We start with the left table, and wonder "is 2 equal to 0 or 1?". Of course, the answer is no, so we will once again place two tables next to this table, with "n=1" and "n=0" on them.
Still following? This is what the room looks like:
n=1
n=2 n=3 n=1
n=0
We start with the table with "n=1", and hey, 1 is equal to 1, so we can actually return something useful! We write "1" on another paper and go back to the table with "n=2" on it. We place the paper on the table and go to the other table, because we still don't know what we're going to do with that other table.
"n=0" of course returns 1 as well, so we write that on a paper, go back to the n=2 table and put the paper there. At this point, there are two papers on this table with the return values of the tables with "n=1" and "n=0" on them, so we can compute that the result of this method call is actually 2, so we write it on a paper and put it on the table with "n=3" on it.
We then go to the table with "n=1" on it all the way to the right, and we can immediately write 1 on a paper and put it back on the table with "n=3" on it. After that, we finally have enough information to say that fibonacci(3) returns 3.

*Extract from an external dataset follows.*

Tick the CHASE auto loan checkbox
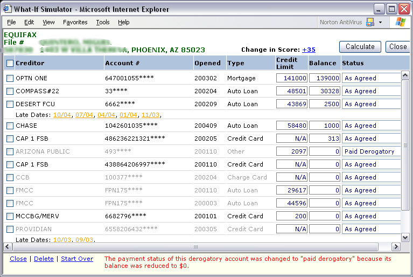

It's important to know that the code you are writing is nothing more than a recipe. All the compiler does is transform that recipe in another recipe your PC can understand. If the code is completely bogus, like this:
public static int NotUseful()
{
return NotUseful();
}
will simply loop endlessly, or as in my example, you'll keep on placing more and more tables without actually getting anywhere useful. Your compiler doesn't care what fibonacci(n-1) or fibonacci(n-2) actually do.